» **TO DO**
1. In the opinion on surface mining, on what date did chapter 64, Laws of 1970, take effect?
2. Continue the opinion on surface mining, beginning right after its final sentence.

» **SOURCE DOCUMENT**
★ ★ ★ ★ ★

Renton, Washington 98055
Cite as: AGO 1974 No. 23
By letter previously acknowledged you have requested our opinion on a question which we paraphrase as follows:
Assuming that a surface mining operation for which a state permit has been issued under chapter 64, Laws of 1970, constitutes a "development" as defined in § 3 of the shoreline management act of 1971 (RCW 90.58.030) and is inconsistent with the properly formulated master program for the use of shorelines within the city in which it is occurring, as developed in accordance with RCW 90.58.080, will this surface mining operation be prohibited by RCW 90.58.140 if undertaken on those shorelines?
We answer this question in the affirmative for the reasons set forth in our analysis.
In AGO 1970 No. 23 [[to William A. Gissberg, State Senator on October 27, 1970]], copy enclosed, this office answered [[Orig. Op. Page 2]] two questions regarding the then newly enacted provisions of chapter 64, Laws of 1970, which provides for the regulation of surface mining throughout the state. We advised, first, that on and after the effective date of that act (January 1, 1971) it would not be legal to engage in surface mining, as defined in § 4(1) of the act (now RCW 78.44.010(1)) solely on the basis of a license or permit issued by a county, city or town without also obtaining a permit from the state board of natural resources. Secondly, based upon the legislative history of the act during its processing by the 1970 legislature, we further concluded that a county, city or town may not prohibit an operator to whom a state permit has thus been issued from engaging in surface mining within its jurisdiction in accordance with that permit.
In explaining this latter conclusion, we noted that two alternative versions of a section expressly designed to permit continuing local governmental regulation of surface mining had been before the legislature during its consideration of the measure and that both of these sections had been rejected. We therefore reasoned, on page 6 of our opinion, as follows:
"Had the legislature intended to allow continuing county or city regulation of surface mining, it could easily have manifested this intent by retaining either of the two sections ‑ § 22 of the senate bill or § 21 of the house bill ‑ which were obviously drafted and designed to do just that; however, it did not do so. Therefore, we feel constrained to answer the second question raised by your inquiry, as well, in the negative. After January 1, 1971, an operator may not engage in surface mining without a state permit. But if he obtains such a permit, no county or city may prohibit him from engaging in surface mining in accordance therewith."
While this 1970 act itself has not since been altered by the legislature, another law, chapter 386, Laws of 1971, 1st Ex. Sess., has been enacted which now bears upon the question of local governmental regulation of surface mining. That act, denominated the shoreline management act of 1971, and now codified in chapter 90.58 RCW, [[Orig. Op. Page 3]] established a comprehensive land and water use planning and regulation program for most of the bodies of water of the state and their underlying beds, including all major lakes and streams and all Pacific Ocean waters situated within the state. In addition, the act applies to a strip of lands of not less than 200 feet in width which are adjacent to those water bodies and are known as "wetlands." See, RCW 90.58.030(2)(f). The combined water and land areas thus covered by the act are called "shorelines" in accordance with RCW 90.58.030(2)(d).
A basic substantive provision of this act is RCW 90.58.140 which provides, in pertinent part, that:
"(1) No development shall be undertaken on the shorelines of the state except those which are consistent with the policy of this chapter and, after adoption or approval, as appropriate, the applicable guidelines, regulations or master program.

★ ★ ★ ★ ★

» **GIVEN INFORMATION**
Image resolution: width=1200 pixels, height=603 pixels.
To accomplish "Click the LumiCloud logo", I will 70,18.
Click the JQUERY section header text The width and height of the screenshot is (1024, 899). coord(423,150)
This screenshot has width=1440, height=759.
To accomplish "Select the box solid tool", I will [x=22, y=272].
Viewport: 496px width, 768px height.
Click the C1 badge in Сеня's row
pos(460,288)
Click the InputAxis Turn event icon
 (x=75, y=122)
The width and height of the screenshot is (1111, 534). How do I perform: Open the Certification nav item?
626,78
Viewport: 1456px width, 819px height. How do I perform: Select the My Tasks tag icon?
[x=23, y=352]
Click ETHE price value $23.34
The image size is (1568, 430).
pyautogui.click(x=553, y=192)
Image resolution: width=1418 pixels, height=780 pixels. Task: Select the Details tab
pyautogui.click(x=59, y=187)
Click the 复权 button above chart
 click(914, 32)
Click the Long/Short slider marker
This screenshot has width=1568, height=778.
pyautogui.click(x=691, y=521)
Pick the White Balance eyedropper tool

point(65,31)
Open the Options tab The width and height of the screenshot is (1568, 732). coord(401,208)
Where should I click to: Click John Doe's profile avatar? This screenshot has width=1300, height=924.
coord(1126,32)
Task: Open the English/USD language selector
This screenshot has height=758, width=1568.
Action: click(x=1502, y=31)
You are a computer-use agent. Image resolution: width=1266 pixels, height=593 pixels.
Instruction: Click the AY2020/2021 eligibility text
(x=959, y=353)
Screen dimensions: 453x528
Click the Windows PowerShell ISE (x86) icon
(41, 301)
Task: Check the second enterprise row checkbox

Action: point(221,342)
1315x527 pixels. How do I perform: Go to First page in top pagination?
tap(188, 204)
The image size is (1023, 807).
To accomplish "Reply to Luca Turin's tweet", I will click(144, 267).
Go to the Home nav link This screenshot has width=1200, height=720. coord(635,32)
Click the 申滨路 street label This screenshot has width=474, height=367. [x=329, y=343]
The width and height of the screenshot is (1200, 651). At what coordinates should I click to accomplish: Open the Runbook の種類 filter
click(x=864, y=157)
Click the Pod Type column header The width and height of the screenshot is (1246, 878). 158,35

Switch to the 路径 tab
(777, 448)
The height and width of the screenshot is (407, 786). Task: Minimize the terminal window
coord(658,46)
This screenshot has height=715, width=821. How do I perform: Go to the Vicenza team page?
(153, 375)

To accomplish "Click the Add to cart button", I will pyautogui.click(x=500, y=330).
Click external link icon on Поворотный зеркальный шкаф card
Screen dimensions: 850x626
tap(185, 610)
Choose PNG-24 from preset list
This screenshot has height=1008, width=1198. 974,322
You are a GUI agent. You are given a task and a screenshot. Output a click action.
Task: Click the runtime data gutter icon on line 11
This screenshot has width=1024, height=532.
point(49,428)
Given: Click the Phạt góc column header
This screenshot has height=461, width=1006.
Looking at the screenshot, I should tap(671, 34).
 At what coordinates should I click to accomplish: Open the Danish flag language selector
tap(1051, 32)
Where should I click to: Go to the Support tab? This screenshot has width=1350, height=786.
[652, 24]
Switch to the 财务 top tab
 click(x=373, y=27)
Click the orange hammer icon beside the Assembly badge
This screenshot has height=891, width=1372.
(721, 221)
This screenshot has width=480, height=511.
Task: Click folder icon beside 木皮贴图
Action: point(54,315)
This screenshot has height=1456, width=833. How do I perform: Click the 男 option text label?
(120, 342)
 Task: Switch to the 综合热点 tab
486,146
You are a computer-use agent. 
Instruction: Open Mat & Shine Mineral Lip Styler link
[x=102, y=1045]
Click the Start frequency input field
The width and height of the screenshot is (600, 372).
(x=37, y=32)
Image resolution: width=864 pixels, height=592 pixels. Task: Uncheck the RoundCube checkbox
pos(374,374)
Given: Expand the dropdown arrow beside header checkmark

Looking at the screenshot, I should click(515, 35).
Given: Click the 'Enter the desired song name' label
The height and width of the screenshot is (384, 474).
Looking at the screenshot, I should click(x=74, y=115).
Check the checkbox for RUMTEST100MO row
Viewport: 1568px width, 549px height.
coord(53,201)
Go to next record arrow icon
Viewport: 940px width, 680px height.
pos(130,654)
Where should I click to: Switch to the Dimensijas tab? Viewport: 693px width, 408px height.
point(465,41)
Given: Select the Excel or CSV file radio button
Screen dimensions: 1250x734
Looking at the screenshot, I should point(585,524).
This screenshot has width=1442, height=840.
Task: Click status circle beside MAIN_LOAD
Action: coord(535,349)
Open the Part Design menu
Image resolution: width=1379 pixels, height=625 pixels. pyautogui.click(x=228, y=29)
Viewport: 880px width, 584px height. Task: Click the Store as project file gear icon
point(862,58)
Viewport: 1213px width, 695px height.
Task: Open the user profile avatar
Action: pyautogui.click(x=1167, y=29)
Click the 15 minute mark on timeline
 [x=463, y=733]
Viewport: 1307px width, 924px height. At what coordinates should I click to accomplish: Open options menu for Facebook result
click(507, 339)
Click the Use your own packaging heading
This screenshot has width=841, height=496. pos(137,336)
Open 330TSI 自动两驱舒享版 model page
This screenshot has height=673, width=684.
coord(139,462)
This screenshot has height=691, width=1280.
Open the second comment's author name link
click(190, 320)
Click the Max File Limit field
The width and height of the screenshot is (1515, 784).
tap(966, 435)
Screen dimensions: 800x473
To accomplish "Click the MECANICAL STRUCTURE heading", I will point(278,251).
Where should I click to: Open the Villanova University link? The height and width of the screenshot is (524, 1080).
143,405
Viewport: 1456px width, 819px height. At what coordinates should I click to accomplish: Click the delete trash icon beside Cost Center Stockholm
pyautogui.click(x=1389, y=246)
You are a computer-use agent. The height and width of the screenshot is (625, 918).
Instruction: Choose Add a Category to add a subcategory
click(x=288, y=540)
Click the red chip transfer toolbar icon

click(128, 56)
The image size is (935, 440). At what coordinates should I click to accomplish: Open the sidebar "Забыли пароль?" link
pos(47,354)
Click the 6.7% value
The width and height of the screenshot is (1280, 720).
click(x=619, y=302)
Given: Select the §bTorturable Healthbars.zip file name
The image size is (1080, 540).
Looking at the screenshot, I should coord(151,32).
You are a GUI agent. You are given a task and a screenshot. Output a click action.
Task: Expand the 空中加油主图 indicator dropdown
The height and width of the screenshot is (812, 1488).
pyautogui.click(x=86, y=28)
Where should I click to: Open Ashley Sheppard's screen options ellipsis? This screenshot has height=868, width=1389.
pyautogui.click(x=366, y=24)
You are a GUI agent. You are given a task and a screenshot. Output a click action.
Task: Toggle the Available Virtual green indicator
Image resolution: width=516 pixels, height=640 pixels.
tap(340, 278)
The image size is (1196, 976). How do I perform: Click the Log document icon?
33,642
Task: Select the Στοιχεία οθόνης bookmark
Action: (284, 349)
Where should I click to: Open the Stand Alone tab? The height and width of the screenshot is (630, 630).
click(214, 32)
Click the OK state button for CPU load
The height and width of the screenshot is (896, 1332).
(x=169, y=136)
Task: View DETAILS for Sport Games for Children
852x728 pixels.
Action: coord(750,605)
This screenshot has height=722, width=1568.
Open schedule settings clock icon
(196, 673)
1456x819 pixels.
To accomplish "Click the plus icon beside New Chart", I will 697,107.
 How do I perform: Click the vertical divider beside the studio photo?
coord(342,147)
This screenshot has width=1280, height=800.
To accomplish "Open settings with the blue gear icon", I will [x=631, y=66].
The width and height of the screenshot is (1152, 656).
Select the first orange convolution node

★ ★ ★ ★ ★

» **RESULTS**
1. January 1, 1971.

2.
"(2) No substantial development shall be undertaken on shorelines of the state without first obtaining a permit from the government entity having administrative jurisdiction under this chapter.
"A permit shall be granted:
"(a) From June 1, 1971 until such time as an applicable master program has become effective, only when the development proposed is consistent with: (i) The policy of RCW 90.58.020; and (ii) after their adoption, the guidelines and regulations of the department; and (iii) so far as can be ascertained, the master program being developed for the area. In the event the department is of the opinion that any permit granted under this subsection is inconsistent with the policy declared in RCW 90.58.020 or is otherwise not authorized by this section, the department may appeal the issuance of such permit within thirty days to the hearings board upon written notice to the local government and the permittee;
[[Orig. Op. Page 4]]
"(b) After adoption or approval, as appropriate, by the department of an applicable master program, only when the development proposed is consistent with the applicable master program and the policy of RCW 90.58.020.
". . ."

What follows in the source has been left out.